Unsupervised learning

Techniques

Mostly statistical techniques

Advanced mathematical functions

Data volume

Relatively less training data required

A very large volume of data is required

Accuracy 

Relatively low accuracy

Higher accuracy with large data volume

Training time

Relatively less

Very high training time

Figure 3. A table comparing machine learning and deep learning.

 

Industrial Applications for Deep Learning

Both machine learning and deep learning have industrial applications. Deep learning can be used in all applications that can be accomplished by machine learning. But deep learning requires more expertise, a much larger volume of data, higher computing power, and time. Due to these factors, the choice between both techniques involves consideration of a multitude of factors.

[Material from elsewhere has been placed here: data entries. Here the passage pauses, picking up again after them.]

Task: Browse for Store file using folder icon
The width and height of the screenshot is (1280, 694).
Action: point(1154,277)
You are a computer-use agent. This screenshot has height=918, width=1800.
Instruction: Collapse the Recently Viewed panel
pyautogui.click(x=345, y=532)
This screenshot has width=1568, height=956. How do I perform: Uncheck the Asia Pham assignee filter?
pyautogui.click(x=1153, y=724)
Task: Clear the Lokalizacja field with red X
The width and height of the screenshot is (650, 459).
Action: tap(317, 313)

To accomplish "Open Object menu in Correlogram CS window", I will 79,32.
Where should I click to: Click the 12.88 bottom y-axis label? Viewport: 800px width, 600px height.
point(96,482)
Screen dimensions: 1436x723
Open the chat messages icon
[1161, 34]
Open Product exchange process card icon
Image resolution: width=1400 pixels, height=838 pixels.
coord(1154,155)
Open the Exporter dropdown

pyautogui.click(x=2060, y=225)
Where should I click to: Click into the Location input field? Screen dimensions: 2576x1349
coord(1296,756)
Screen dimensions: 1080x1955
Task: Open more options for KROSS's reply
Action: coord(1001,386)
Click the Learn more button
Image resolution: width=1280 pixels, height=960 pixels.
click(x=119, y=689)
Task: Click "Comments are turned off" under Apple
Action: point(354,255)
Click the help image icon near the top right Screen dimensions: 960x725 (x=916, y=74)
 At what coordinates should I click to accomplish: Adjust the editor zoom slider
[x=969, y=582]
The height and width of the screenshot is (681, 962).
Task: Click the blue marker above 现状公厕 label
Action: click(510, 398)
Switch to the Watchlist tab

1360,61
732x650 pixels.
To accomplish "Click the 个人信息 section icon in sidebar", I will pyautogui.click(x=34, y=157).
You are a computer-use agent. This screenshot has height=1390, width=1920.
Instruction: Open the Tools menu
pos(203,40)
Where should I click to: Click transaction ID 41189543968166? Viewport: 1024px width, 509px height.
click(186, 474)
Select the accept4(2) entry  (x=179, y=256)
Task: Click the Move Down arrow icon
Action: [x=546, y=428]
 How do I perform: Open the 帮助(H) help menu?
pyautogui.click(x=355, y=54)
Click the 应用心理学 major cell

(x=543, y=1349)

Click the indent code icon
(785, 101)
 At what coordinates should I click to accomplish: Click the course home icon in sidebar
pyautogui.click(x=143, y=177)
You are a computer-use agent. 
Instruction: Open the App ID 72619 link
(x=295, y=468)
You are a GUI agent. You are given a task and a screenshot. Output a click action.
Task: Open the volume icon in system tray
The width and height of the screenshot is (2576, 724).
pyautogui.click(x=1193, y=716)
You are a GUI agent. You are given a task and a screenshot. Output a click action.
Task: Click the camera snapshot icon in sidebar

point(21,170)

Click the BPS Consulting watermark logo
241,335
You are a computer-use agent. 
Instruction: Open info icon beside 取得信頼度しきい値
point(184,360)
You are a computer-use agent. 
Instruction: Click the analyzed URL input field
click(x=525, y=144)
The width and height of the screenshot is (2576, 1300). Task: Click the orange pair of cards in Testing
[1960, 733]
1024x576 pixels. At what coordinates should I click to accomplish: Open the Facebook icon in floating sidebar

When higher accuracy is required, deep learning models are preferable. However, to achieve higher accuracy with deep learning models, a very large volume of data must be processed, thus involving a much longer training period. Machine learning algorithms can achieve routine usage in most instances.

Another general characteristic to consider is the complexity of the problem. As the complexity increases, deep learning models work better than machine learning models. However, there is no cut-and-dry rule on where to use the techniques. For example, machine learning is sufficient to analyze and predict the energy consumption in a plant. However, it is insufficient to build an automated quality control system—deep learning algorithms are needed in such scenarios.

Today, machine learning is much more accessible than deep learning, even in the industry. But in due course, deep learning models will improve, reducing implementation costs, and barriers to entry, meaning more computing power will be available at a lower price. The adoption of deep learning in the industry will rise over time.